━━ TEKST DO ANALIZY ━━
Za nami kolejny nietypowy konkurs Pucharu Świata. Niedzielna rywalizacja w lotach narciarskich skończyła się tuż przed finałowymi skokami drugiej serii. Zaczęło mocniej wiać i sędziowie uznali, że lepiej przerwać zawody i uznać tylko wyniki z pierwszej rundy.
Skorzystał na tym Kamil Stoch, który po pierwszym skoku był czwarty. W drugim jednak trafił na złe warunki i skoczył zaledwie 159 m. Rozczarowany rzucił do kamery pod adresem zastępcy dyrektora PŚ: "No i co, panie Borku?".
- Bardziej mi chodziło o to, co teraz zrobią. Nie chcę spekulować ani mówić złych rzeczy na sędziów, bo oni też w takich warunkach mają trudną robotę i nie są w stanie wszystkiego przewidzieć. To było w żartobliwym kontekście. Od rana dzisiaj kręciło i już po pierwszej serii można było powiedzieć, że już po zawodach. Zwłaszcza że i tak wygrał najlepszy - tłumaczy Stoch w rozmowie z TVP Sport.
━━━
━━ SEKCJA DANYCH ━━
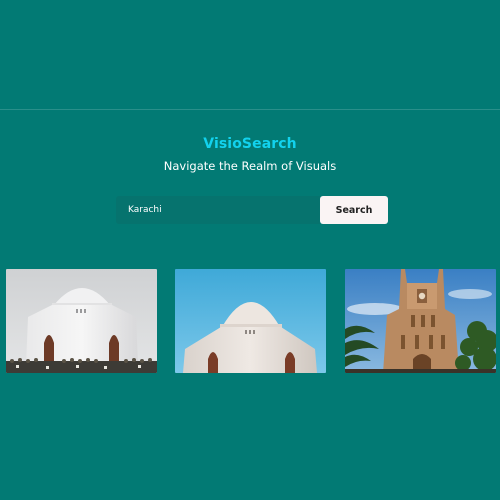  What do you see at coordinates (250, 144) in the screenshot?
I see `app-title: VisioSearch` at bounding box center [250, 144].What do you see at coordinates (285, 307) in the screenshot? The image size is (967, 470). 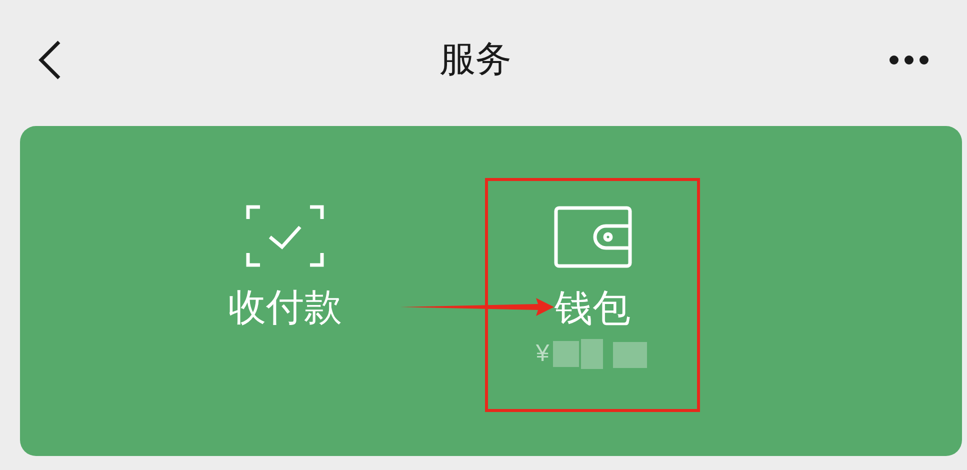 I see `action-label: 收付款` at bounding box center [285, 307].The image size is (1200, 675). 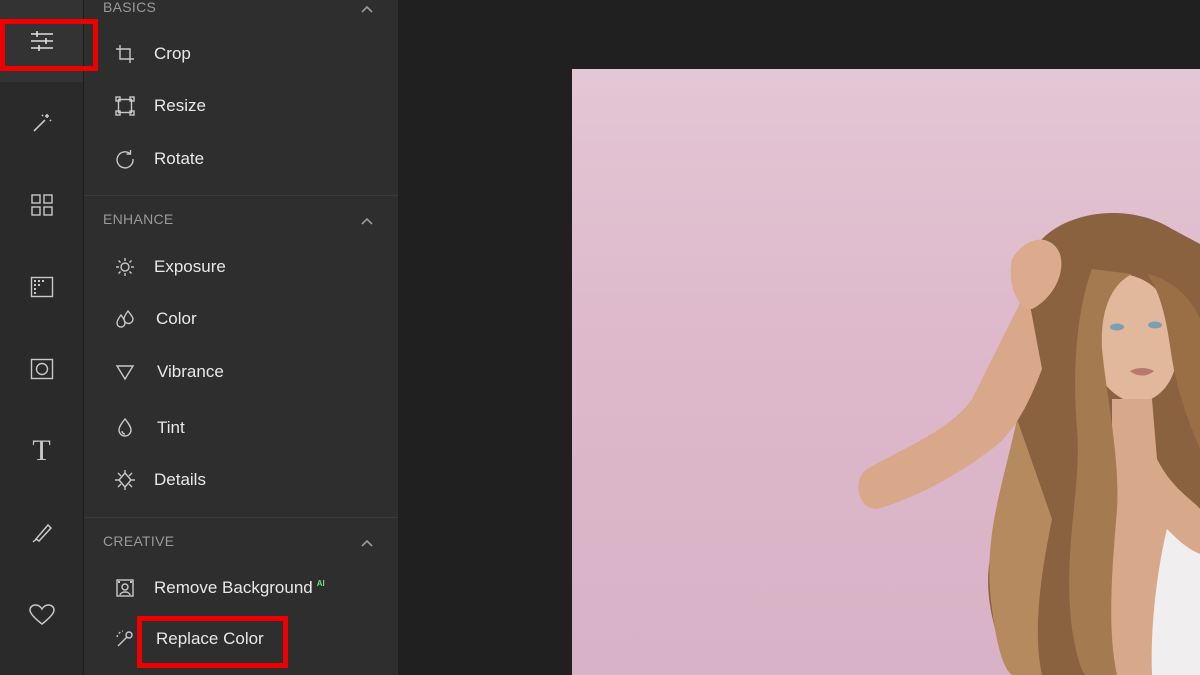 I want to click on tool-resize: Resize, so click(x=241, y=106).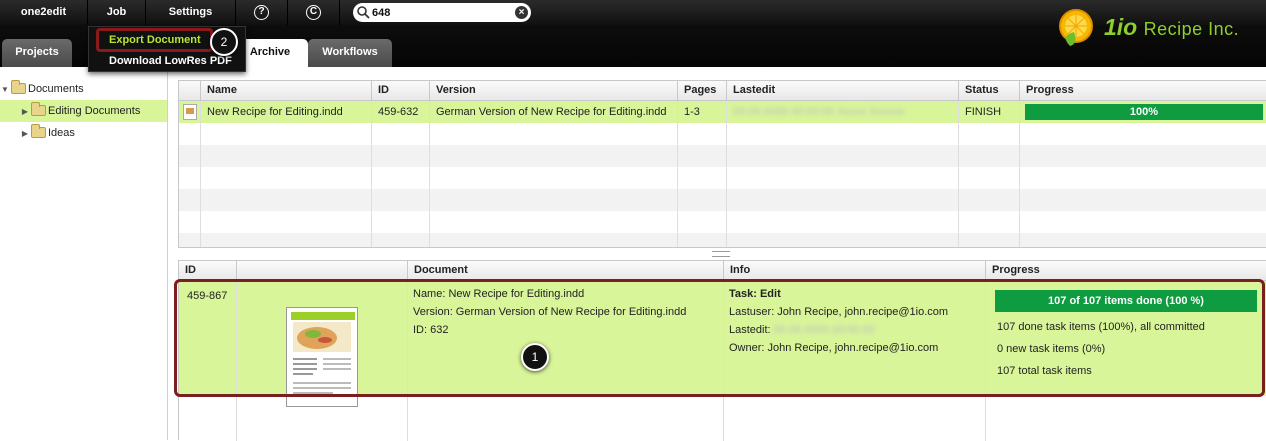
━━━
**POLECENIA DO WYKONANIA:**
A: Wypisz wszystkie nazwy własne z tekstu o konkursie lotów narciarskich, w formie podstawowej i bez powtórzeń.
B: Napisz dalszy ciąg tekstu o konkursie lotów narciarskich, zaczynając od miejsca, w którym się kończy.

**ODPOWIEDZI DO ZADAŃ:**
A: Puchar Świata (także skrót PŚ), Kamil Stoch, Borek, TVP Sport

B:
ZOBACZ WIDEO: Skoki narciarskie. Stefan Kraft lata jak szalony. "Punkty zdobywa krok po kroku"
Polski skoczek ostatecznie ma powody do zadowolenia. W sobotę był siódmy, w niedzielę czwarty i to na obiekcie, który do tej pory mu nie leżał.
- Wyjadę stąd w bardziej pozytywnym nastroju, niż to miało miejsce wcześniej. Szkoda mi tego ostatniego skoku. Pomimo tego, że warunki były, jakie były, to nie był to tak czysty skok, jak w pierwszej serii. Kończyć weekend takim klepnięciem w bulę, to nie jest fajne - komentuje.
Stoch na koniec nie zgodził się z twierdzeniem reportera, że jest największym pechowcem tego sezonu. Za przykład podał pierwszą serię niedzielnych zawodów, w której trafił na bardzo dobre warunki.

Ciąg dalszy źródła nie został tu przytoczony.